▶ **Dataset entries**
========================================================================

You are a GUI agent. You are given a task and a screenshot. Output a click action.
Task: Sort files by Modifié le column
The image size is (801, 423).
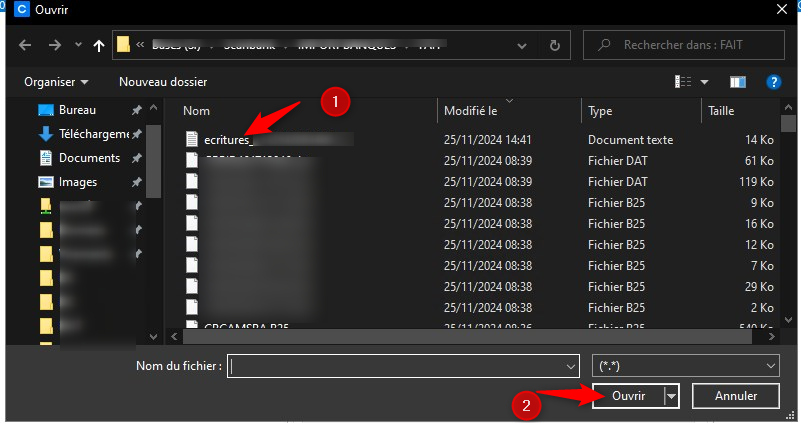tap(470, 111)
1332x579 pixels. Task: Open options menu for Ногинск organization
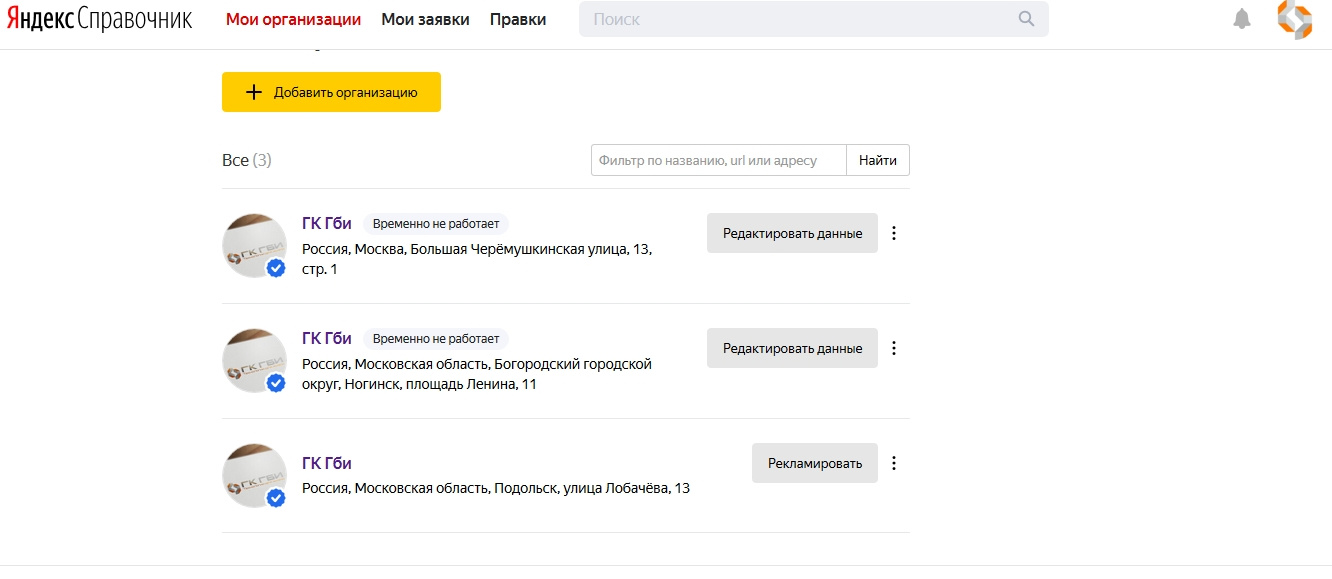point(894,348)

========================================================================

▶ **Objective**
Format the material from the line containing "1332x579 pixels. Task: Open" through the end as a JSON list of strings, one string per line, with blank lines omitted and both ends included. Exclude the pictures.

▶ **Correct output**
[
  "1332x579 pixels. Task: Open options menu for Ногинск organization",
  "point(894,348)"
]